Affective state cepstral mixed-lingual recognition Indian languages

Affect is regarded as a physiological term that describes an emotion or state of mind of an individual. Human affective state is featured with a change of tone and usually followed by physiological behavior change. Various factors responsible for this condition is confidence, health related issues, loss in family, break up in personal relations, self-esteem etc. [1]. Various modalities such as speech, facial expressions, heart rate, blood flow, body temperature can be used to recognize the human affective state. Of all these methods, the modality using speech is more popular as recording the data and storage is easier [2] [3]. In this work, various speech patterns are used to recognize the affective (also referred to be para-linguistic / emotional) state of the individual. The applications of the proposed work comprise call center applications, on-line tutoring, robotics, e-learning, marketing, entertainment, law etc. [4][5].

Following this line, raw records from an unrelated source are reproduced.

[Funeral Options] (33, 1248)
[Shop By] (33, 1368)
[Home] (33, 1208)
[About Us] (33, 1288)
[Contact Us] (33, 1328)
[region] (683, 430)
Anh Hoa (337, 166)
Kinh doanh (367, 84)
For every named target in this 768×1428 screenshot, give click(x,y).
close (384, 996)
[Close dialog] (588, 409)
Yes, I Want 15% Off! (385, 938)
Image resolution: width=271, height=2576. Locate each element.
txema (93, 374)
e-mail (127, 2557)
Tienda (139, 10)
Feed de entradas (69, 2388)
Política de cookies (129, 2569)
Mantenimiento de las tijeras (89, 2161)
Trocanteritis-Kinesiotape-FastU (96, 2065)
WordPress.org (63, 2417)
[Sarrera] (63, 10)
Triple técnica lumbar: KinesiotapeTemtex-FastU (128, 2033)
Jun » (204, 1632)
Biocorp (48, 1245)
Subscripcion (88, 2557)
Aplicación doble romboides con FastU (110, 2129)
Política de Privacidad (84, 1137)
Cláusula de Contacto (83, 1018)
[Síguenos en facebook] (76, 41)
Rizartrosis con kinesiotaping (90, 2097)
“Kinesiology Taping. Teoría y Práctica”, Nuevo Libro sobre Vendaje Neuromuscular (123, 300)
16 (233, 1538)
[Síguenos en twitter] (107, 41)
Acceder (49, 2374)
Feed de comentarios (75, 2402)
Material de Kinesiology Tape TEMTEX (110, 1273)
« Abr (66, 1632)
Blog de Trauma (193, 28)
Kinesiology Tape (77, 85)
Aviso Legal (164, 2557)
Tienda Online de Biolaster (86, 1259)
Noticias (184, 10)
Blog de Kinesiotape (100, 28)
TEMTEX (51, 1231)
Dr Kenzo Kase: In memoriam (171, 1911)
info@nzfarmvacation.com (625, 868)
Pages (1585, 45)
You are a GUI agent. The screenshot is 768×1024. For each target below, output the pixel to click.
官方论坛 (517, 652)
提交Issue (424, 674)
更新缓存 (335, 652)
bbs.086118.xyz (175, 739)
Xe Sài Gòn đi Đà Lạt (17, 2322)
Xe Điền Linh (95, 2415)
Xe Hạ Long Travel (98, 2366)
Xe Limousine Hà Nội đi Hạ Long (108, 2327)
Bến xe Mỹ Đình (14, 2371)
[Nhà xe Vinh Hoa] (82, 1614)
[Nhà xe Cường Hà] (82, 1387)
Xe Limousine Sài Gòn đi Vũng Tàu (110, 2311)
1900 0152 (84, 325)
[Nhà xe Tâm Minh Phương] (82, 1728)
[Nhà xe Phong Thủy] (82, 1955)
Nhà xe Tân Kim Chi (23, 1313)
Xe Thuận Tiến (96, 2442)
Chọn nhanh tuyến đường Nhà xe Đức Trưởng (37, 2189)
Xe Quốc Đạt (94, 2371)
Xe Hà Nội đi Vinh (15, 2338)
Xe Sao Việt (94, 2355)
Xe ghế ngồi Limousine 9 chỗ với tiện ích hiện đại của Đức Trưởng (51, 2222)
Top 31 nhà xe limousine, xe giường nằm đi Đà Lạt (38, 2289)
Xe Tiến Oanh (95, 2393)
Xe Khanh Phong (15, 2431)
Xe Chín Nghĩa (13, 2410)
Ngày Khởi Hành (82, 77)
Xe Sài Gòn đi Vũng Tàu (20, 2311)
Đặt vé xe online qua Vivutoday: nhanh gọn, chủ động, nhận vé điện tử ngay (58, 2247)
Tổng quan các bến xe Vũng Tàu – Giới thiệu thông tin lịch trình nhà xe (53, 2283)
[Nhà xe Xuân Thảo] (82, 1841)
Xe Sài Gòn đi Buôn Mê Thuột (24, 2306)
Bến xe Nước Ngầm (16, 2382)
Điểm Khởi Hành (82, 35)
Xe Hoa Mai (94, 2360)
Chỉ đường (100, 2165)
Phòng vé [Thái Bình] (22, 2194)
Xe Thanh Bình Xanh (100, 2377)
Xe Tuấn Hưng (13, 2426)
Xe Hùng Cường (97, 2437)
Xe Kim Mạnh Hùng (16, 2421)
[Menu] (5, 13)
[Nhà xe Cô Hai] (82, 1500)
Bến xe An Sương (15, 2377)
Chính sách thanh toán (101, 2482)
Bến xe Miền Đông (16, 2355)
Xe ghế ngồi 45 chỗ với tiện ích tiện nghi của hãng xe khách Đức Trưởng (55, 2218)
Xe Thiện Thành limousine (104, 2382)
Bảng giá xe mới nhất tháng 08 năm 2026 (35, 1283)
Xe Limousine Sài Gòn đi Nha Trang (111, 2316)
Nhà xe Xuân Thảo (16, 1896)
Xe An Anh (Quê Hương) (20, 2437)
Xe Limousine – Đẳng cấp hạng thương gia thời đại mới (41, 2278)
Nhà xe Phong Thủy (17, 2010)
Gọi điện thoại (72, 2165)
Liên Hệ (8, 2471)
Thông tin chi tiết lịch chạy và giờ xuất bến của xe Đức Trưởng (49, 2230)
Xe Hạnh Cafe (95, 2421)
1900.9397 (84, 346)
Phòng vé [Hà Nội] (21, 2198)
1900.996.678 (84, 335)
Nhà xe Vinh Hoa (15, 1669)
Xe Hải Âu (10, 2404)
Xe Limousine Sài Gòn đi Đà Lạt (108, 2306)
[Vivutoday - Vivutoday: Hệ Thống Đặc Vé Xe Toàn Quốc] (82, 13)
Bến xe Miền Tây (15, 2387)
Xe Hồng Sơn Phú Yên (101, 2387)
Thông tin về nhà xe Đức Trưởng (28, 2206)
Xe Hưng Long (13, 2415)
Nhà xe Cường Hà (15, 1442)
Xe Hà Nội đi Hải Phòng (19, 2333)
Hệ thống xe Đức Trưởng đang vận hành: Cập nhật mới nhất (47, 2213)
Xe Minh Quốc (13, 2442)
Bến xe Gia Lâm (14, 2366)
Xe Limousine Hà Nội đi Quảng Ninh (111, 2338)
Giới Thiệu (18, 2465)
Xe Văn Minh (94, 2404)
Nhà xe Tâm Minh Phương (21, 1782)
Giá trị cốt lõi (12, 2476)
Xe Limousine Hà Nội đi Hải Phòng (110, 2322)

The important modules in any speech emotion recognition system are database, pre-processing, feature extraction and classification. The first module.ie database consist of a collection of speech sample recordings of a specific language with different emotions. Berlin (German language recordings)[6], eNTERFACE (English language recordings)[7], Savee (British English recordings) [8] have been the pioneering databases on which there have been many published works. Recently Baum-1a (Turkish language recordings) [9], MELD (English language recordings) [10] databases have been released. The second module of pre-processing involves mainly framing and windowing as speech is a non-stationary signal. Various normalization techniques and sometimes noise reduction mechanisms have been part of this module [11][12]. Various speech features or patterns are derived from the third module. Various prosodic, spectral, teager energy operated and voice quality features have been applied till date for affect recognition [13][14][15]. The extracted speech patterns are the input to the last stage i.e. Classifier that does the recognition task. Classical classifiers such as Gaussian Mixture model (GMM), Hidden Markov Model (HMM), Support Vector Machines (SVM) etc., deep learning classifiers such as convolutional neural networks (CNN), Recur-rent Neural Networks (RNN) etc and deep learning based classifier ensemble such as auto encoders, adversarial training, attention mechanism have been part of the final module of classification [16][17] [18].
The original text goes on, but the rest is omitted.